**Stated goal A:** In the Map-Reduce page, how would you put the sentence "The Map-Reduce programming model was popularised by Google (Dean and Ghemawat 2008)." into Spanish?
**Stated goal B:** Can you print everything in the entries from the line that contains "Where should I click to: Click the orange" down to the line that contains "Click the Ethereum", including both of those lines?

**Selected passage:**
Adopted from work by Steve Phelps:
https://github.com/phelps-sg/python-bigdata and Dr. Zhu, Yu
This work is licensed under the Creative Commons Attribution 4.0 International license agreement.



### Overview

1. Recap of functional programming in Python
2. Python's `map` and `reduce` functions
3. Writing parallel code using `map`
4. The Map-Reduce programming model



## History

- The Map-Reduce programming model was popularised by Google (Dean and Ghemawat 2008).

- The first popular open-source implementation was Apache Hadoop, first released in 2011.


## Functional programming

Consider the following code:

In [1]:
def double_everything_in(data):
    result = []
    for i in data:
        result.append(2 * i)
    return result

def quadruple_everything_in(data):
    result = []
    for i in data:
        result.append(4 * i)

**Records for the exercise:**
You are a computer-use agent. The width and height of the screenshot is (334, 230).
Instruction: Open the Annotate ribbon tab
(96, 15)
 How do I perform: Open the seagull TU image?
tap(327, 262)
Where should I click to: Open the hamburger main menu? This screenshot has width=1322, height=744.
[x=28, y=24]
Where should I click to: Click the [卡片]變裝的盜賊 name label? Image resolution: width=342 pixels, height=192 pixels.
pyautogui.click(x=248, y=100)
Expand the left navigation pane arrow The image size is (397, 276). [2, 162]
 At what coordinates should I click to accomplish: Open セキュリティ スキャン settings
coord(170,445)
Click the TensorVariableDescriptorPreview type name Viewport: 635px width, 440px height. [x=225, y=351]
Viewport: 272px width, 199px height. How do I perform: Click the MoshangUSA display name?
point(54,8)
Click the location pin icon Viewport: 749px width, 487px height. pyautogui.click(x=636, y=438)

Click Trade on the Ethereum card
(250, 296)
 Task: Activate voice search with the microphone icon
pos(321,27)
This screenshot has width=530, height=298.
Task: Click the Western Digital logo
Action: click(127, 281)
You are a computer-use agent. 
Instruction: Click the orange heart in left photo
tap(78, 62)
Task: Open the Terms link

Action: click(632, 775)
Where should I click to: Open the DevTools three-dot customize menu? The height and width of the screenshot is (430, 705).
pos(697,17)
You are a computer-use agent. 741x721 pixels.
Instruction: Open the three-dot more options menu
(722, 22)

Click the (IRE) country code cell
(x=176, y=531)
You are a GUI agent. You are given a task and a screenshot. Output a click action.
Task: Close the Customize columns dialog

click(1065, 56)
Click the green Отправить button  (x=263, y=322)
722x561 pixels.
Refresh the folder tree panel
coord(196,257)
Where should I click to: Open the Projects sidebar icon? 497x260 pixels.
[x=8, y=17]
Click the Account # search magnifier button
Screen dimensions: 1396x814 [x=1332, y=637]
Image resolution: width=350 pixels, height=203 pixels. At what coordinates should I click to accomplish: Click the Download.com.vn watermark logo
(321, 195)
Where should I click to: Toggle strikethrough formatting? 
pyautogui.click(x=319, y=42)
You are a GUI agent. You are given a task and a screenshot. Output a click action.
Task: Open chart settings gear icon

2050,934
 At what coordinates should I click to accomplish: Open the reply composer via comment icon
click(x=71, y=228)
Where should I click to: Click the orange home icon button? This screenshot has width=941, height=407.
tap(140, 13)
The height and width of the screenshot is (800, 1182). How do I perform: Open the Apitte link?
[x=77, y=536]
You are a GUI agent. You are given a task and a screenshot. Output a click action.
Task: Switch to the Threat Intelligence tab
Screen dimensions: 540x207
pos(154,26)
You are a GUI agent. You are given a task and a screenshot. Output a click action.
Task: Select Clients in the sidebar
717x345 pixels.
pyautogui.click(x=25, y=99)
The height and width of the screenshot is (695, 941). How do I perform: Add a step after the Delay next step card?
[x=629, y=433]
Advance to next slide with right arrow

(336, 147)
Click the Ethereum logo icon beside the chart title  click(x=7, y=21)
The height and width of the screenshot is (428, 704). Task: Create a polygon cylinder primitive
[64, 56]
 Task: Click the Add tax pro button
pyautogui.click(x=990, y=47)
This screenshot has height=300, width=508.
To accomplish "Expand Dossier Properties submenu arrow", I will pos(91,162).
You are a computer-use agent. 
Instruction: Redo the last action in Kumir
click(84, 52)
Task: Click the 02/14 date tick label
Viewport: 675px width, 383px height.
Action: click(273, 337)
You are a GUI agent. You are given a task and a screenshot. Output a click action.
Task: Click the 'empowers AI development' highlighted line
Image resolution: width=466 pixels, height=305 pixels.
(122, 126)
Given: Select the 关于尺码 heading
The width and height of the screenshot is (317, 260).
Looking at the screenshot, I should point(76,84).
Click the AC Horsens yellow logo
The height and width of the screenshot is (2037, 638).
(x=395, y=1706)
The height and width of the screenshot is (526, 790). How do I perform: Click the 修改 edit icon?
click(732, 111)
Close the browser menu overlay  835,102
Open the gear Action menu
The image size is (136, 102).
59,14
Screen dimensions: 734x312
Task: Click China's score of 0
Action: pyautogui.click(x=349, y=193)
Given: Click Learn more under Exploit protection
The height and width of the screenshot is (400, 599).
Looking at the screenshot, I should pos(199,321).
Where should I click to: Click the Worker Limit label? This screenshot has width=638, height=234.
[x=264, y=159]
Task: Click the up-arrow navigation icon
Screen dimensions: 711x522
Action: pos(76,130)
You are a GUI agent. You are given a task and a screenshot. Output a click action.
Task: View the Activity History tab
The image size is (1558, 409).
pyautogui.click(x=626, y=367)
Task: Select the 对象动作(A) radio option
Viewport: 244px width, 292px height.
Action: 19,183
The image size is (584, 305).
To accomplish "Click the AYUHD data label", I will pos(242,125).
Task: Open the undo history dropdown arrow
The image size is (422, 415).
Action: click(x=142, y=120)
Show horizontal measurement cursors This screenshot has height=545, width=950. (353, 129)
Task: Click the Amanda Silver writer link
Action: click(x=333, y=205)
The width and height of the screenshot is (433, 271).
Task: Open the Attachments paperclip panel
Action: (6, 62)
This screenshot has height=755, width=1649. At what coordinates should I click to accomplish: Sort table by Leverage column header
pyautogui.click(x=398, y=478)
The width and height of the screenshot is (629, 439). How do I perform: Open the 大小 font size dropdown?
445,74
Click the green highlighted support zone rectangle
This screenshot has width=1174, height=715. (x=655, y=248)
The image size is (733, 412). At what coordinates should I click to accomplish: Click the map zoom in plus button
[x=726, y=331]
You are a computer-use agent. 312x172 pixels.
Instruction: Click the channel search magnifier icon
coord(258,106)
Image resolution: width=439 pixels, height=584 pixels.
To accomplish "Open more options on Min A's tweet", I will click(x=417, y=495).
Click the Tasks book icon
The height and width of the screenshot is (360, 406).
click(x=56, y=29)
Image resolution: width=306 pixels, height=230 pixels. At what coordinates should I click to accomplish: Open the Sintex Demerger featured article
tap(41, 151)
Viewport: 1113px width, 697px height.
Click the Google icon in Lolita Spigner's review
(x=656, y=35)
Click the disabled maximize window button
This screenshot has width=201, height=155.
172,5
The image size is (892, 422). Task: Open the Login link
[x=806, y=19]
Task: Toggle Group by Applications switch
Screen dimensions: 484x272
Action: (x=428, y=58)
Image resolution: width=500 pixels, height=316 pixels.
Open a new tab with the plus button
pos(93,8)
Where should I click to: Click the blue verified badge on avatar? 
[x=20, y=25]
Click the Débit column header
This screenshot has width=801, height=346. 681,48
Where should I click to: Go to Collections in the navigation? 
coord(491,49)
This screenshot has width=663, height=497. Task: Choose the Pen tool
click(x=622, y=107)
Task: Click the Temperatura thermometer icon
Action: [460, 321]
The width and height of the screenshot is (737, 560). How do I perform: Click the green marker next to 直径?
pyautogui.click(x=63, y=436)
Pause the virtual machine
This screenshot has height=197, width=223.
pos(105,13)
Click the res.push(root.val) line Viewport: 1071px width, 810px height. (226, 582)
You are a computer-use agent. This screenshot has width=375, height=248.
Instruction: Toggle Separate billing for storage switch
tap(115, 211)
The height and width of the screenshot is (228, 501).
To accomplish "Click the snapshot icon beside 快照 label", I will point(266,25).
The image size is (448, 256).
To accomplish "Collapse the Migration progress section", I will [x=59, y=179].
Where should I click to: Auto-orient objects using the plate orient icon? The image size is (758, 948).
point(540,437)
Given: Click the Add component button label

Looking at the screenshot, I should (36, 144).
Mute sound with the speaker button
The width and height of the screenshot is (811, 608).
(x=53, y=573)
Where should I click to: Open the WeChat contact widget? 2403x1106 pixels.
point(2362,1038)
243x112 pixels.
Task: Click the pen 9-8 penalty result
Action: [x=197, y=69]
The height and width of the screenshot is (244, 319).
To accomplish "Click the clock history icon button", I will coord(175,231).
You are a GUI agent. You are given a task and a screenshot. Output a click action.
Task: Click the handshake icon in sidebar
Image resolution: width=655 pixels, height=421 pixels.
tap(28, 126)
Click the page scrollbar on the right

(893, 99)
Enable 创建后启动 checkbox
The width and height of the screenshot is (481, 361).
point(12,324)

**Expected answer A:** El modelo de programación Map-Reduce fue popularizado por Google (Dean y Ghemawat 2008).

**Expected answer B:**
Where should I click to: Click the orange home icon button? This screenshot has width=941, height=407.
tap(140, 13)
The height and width of the screenshot is (800, 1182). How do I perform: Open the Apitte link?
[x=77, y=536]
You are a GUI agent. You are given a task and a screenshot. Output a click action.
Task: Switch to the Threat Intelligence tab
Screen dimensions: 540x207
pos(154,26)
You are a GUI agent. You are given a task and a screenshot. Output a click action.
Task: Select Clients in the sidebar
717x345 pixels.
pyautogui.click(x=25, y=99)
The height and width of the screenshot is (695, 941). How do I perform: Add a step after the Delay next step card?
[x=629, y=433]
Advance to next slide with right arrow

(336, 147)
Click the Ethereum logo icon beside the chart title  click(x=7, y=21)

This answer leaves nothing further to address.